-- START OF Extracted data --

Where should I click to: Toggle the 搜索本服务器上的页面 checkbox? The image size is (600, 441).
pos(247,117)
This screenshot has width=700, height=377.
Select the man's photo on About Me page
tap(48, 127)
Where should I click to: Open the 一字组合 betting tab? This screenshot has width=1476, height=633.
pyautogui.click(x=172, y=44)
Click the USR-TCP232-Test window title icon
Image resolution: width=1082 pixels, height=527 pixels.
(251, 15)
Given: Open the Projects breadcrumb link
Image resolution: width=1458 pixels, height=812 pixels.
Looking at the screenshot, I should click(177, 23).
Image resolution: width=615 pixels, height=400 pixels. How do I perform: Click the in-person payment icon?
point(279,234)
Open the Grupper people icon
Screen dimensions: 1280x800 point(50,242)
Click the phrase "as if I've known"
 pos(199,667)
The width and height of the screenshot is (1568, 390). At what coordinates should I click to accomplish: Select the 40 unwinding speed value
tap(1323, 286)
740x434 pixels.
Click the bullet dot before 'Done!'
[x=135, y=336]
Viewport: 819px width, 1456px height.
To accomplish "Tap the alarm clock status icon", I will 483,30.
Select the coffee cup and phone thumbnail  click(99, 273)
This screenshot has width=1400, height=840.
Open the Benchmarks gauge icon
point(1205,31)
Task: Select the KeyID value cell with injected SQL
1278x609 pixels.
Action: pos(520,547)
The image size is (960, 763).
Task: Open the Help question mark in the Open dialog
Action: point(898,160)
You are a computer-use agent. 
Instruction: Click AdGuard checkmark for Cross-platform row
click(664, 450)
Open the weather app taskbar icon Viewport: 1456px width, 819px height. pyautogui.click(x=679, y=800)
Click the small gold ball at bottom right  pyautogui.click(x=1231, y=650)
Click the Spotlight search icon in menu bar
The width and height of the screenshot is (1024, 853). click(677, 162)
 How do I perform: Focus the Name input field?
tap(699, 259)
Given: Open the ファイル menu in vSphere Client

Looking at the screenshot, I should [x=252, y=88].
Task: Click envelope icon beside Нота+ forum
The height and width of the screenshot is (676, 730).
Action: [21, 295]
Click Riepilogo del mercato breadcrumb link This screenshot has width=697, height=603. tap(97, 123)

-- END OF Extracted data --

* Exercise prompt
Copy the records word for word, beginning with the line containing "740x434 pixels." and continuing through the line containing "Open the weather".

* Final result
740x434 pixels.
Click the bullet dot before 'Done!'
[x=135, y=336]
Viewport: 819px width, 1456px height.
To accomplish "Tap the alarm clock status icon", I will 483,30.
Select the coffee cup and phone thumbnail  click(99, 273)
This screenshot has width=1400, height=840.
Open the Benchmarks gauge icon
point(1205,31)
Task: Select the KeyID value cell with injected SQL
1278x609 pixels.
Action: pos(520,547)
The image size is (960, 763).
Task: Open the Help question mark in the Open dialog
Action: point(898,160)
You are a computer-use agent. 
Instruction: Click AdGuard checkmark for Cross-platform row
click(664, 450)
Open the weather app taskbar icon Viewport: 1456px width, 819px height. pyautogui.click(x=679, y=800)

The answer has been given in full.